Dans les années 1930, à l’école primaire de Mila dans l’Est constantinois, l’école entre médina et ville nouvelle où se mêlaient les élèves, la classe d’initiation était tenue par Amar Benamira, le père de Taïeb Benamira qui était à cette époque à l’École normale d’instituteurs pour devenir à son tour maître d’école. Amar Benamira le père, appartenait à une modeste famille de Mila ayant une réputation d’honnêtété ; la région était dominée par le gros colon Gratien Faure, radical socialiste ; les Boussouf constituaient la grande famille locale à tous les degrés de propriété et de fonctions ; le Cheilh El Mili était l’autorité morale représentant les Oulémas.

On dispose sur ces années de Mila, des souvenirs de Lakhdar Kaïdi* qui fut le dernier secrétaire général de la CGT-UGSA des années 1950. Si Taïeb Benamira plus âgé, était donc parti se former avant de revenir à Mila comme instituteur, au moment du Front populaire et du Congrès musulman, la même promotion de classes primaires que celle du bon élève L. Kaïdi de famille pauvre, accueillait Abdelhafid Boussouf d’une branche moins fortunée parmi les Boussouf et un autre enfant notable : Lakhdar Bentobbal.

Déjà aux élections du Conseil général en 1937, Amar Benamira s’était mesuré au candidat soutenu par Gratien Faure et à la famille Boussouf, comme candidat indépendant, républicain se situant plus à gauche. Il n’appartenait pas à un parti pas plus en 1945 quand il est élu au Conseil municipal. Son fils devenu instituteur est alors secrétaire adjoint de la SFIO de la localité. ; le jeune Boussouf entrait à l’UDMA et L.Ben Tobbal suivra le PPA-MTLD. Parce que « le syndicat, c’est les communistes », L. Khaïdi* est à la CGT et au PCA animé par des instituteurs combattifs et des agents et ingénieurs des Ponts et Chaussées.

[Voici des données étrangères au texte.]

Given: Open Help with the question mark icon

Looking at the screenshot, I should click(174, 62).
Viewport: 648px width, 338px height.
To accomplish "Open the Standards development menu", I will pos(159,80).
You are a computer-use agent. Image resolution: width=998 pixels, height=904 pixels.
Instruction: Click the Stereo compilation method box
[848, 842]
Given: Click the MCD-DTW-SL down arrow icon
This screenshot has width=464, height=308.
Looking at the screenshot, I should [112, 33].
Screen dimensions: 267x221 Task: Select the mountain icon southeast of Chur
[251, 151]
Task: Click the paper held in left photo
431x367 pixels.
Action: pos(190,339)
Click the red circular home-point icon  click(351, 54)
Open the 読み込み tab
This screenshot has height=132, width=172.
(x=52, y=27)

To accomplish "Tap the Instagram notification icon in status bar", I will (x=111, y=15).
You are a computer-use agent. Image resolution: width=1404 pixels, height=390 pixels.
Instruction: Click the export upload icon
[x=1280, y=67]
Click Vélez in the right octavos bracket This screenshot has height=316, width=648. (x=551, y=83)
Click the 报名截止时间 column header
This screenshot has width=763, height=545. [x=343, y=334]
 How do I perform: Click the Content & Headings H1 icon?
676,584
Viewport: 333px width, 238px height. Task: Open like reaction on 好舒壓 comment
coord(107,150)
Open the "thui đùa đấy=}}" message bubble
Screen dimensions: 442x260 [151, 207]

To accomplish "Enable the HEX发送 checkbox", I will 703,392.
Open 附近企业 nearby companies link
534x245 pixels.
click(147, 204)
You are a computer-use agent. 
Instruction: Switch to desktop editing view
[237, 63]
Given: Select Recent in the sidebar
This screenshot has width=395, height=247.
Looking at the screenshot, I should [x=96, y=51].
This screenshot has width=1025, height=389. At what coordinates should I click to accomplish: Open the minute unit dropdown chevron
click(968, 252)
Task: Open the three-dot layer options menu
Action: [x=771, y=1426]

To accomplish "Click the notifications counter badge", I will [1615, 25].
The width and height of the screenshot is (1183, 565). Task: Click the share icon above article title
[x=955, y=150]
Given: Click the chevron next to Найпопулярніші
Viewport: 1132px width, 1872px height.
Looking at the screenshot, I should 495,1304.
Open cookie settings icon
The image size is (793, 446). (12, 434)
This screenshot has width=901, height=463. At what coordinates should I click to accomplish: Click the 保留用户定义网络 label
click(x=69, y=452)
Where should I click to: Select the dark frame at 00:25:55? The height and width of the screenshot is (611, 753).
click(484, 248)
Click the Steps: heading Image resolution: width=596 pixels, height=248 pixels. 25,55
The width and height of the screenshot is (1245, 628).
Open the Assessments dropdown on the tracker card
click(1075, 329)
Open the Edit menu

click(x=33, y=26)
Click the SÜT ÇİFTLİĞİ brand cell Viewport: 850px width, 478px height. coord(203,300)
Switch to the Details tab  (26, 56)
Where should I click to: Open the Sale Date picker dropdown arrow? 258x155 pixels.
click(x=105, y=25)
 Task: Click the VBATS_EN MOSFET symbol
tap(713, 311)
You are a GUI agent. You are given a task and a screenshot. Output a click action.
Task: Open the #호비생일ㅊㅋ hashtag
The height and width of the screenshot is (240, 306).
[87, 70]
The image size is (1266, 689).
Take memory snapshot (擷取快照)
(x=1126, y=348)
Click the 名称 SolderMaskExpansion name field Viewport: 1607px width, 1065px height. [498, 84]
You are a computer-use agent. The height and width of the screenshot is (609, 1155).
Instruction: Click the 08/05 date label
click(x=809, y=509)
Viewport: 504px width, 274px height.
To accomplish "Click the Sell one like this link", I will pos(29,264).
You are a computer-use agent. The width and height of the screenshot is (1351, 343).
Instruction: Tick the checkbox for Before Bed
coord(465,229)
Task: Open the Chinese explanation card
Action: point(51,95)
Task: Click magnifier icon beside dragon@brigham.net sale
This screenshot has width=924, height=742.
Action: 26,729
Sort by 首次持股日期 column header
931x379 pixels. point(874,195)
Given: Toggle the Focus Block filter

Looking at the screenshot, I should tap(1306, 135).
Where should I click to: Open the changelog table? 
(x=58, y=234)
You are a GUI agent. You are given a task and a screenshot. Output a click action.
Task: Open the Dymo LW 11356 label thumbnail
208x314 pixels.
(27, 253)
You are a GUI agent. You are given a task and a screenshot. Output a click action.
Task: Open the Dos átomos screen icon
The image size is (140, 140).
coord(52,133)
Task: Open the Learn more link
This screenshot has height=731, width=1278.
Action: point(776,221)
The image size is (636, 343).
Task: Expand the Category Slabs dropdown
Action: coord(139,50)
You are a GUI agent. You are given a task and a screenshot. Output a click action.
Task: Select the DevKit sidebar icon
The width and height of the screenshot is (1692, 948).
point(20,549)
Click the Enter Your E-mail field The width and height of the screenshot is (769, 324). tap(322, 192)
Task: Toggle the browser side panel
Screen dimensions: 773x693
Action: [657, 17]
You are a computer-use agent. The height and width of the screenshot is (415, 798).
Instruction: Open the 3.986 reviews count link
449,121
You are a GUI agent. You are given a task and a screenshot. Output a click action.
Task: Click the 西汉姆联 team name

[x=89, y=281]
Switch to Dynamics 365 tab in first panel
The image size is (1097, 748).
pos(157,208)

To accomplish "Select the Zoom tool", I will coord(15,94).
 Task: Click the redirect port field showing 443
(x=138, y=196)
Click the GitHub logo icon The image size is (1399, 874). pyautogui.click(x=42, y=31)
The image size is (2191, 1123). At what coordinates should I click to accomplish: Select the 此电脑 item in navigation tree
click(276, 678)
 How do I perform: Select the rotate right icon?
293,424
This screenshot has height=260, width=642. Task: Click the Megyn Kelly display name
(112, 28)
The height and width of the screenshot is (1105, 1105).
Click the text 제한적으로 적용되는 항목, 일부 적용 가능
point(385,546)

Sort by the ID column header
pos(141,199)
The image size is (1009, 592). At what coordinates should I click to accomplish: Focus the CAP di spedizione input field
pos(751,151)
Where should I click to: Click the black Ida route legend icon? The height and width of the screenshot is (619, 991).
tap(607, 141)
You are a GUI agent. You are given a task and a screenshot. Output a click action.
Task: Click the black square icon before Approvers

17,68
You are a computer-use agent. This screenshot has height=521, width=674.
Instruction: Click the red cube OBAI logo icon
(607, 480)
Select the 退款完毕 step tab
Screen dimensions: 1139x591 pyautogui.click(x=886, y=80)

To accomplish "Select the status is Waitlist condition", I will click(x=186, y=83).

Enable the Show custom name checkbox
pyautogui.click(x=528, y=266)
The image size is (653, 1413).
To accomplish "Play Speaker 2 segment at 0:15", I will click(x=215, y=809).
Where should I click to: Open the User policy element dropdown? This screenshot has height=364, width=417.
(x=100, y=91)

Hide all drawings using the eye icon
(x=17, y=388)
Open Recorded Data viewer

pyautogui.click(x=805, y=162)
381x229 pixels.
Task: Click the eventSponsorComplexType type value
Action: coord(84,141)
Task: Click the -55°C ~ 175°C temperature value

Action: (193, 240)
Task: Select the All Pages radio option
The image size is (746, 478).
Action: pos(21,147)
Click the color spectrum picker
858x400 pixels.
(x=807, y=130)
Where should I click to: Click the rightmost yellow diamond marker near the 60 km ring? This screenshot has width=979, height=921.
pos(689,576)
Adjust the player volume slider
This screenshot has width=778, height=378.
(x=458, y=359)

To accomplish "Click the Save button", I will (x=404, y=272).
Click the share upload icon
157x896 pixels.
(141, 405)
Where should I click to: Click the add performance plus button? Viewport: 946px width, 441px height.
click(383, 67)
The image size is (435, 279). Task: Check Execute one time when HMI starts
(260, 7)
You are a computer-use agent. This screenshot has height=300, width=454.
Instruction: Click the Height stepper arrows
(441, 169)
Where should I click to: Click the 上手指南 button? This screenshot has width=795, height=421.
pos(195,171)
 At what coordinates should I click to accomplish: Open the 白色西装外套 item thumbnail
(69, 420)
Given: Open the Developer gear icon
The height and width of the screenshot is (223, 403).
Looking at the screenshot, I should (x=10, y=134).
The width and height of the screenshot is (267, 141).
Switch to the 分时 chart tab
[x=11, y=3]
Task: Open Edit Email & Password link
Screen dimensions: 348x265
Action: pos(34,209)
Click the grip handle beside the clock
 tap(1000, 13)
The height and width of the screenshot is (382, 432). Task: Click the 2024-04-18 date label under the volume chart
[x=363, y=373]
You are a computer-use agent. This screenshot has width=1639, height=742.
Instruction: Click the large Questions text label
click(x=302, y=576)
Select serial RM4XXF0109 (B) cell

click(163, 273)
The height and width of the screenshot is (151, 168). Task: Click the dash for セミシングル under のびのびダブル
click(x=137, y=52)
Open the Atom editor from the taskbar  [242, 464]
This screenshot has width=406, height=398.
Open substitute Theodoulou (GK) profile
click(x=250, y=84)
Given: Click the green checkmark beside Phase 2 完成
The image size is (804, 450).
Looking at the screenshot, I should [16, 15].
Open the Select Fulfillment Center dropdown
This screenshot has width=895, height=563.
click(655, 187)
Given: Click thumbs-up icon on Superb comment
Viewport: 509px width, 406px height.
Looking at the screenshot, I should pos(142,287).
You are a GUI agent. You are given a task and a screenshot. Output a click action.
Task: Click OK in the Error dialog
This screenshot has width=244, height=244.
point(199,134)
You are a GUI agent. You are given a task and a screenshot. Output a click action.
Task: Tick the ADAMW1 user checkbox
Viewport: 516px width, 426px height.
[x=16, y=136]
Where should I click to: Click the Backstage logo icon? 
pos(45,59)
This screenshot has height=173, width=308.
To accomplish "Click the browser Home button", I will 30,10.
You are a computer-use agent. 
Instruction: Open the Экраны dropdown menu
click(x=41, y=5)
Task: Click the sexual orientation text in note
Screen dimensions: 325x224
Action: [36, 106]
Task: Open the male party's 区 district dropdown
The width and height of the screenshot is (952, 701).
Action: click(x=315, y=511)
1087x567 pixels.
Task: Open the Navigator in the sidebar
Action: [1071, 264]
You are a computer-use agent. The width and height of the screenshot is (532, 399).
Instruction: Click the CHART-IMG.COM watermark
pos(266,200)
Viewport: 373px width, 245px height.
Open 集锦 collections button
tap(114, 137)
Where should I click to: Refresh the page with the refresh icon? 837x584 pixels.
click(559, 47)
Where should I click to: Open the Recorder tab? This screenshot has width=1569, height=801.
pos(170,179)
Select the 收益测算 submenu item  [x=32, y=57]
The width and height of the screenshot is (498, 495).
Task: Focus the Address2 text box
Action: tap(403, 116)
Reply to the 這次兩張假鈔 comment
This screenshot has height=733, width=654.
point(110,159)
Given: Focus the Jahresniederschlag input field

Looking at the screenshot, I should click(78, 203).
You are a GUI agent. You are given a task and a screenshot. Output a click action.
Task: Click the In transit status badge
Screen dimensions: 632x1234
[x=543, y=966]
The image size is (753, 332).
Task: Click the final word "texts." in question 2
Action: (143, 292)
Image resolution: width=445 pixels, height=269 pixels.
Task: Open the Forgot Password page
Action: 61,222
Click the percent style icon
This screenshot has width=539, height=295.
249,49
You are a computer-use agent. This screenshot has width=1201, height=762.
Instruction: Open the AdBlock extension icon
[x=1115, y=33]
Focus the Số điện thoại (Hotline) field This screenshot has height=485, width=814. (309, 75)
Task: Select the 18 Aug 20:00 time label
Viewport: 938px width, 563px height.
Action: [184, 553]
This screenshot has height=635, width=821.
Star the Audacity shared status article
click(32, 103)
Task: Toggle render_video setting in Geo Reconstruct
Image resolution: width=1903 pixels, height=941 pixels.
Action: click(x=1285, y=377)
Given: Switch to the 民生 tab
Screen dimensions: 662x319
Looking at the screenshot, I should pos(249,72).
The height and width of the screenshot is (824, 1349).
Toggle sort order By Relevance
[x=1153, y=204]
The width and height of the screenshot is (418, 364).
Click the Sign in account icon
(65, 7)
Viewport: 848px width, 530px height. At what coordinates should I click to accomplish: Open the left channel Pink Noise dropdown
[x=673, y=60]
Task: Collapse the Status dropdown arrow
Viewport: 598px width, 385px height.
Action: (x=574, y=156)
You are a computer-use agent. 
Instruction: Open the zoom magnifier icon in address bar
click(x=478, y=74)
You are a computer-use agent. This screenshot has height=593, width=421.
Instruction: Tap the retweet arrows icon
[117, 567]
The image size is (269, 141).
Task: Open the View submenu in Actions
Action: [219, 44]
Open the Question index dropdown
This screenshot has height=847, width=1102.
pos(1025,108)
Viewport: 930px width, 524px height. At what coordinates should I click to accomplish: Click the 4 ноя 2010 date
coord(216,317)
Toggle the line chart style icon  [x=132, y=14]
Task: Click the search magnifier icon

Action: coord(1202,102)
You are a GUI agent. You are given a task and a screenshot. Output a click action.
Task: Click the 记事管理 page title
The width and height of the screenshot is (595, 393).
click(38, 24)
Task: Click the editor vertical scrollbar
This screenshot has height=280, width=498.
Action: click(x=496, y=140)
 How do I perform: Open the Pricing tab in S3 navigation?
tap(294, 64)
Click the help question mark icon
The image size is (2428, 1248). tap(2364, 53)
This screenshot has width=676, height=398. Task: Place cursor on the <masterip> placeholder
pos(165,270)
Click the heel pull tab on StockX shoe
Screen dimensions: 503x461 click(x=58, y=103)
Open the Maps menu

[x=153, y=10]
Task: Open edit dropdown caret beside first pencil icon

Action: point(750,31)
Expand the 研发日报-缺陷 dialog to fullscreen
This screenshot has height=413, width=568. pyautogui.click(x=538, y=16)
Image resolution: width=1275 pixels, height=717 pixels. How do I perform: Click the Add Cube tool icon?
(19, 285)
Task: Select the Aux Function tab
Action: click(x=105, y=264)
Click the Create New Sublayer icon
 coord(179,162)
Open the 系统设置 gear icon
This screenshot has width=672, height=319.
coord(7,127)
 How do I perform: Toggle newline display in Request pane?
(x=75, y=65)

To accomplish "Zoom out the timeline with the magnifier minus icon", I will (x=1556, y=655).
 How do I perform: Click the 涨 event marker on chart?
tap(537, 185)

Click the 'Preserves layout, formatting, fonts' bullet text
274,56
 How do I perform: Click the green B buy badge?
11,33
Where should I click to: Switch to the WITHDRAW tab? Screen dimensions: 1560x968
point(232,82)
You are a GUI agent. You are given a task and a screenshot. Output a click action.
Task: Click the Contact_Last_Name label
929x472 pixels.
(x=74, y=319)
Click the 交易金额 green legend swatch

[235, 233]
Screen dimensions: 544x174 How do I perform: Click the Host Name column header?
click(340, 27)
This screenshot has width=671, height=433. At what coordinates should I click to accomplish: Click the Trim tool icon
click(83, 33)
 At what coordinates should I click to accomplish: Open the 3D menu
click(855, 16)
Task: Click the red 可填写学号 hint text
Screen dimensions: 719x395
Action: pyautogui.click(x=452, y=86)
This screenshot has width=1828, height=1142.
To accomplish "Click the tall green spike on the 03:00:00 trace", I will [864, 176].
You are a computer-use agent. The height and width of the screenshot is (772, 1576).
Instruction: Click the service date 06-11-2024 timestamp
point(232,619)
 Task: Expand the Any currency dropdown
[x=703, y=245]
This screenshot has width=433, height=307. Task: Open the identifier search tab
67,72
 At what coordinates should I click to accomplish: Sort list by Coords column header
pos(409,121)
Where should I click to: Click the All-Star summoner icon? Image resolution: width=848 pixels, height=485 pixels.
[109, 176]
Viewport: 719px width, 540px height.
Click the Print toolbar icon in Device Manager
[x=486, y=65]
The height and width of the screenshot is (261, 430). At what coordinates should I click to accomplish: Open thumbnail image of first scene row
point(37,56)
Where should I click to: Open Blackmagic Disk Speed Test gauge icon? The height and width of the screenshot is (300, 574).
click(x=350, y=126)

C’est aussi un ingénieur des Ponts et Chaussées Jean Floris* qui est à la tête de la section socialiste et préside le comité de la France combattante qui assure l’unuon à gauche dans une exaltation patriotique française. Après ce temps de grande effervescence, peut-être parce que Jean Floris est éloigné en étant muté à Alger laissant à l’abandon la section socialiste, le nom de Taïeb Benamira n’apparaît plus dans la vie locale ; l’enseignant poursuit probablement plus loin sa carrière.

Pour citer cet article :
https://maitron.fr/spip.php?article151524, notice BENAMIRA Taïeb [Dictionnaire Algérie] par René Gallissot, version mise en ligne le 25 décembre 2013, dernière modification le 18 novembre 2020.

Par René Gallissot

SOURCES : Presse locale dépouillée par L.-P. Montoy. — N. Djabi, Kaidi Lakhdar. Une histoire du syndicalisme algérien. Entretiens. Chihab Editions, Alger, 2005.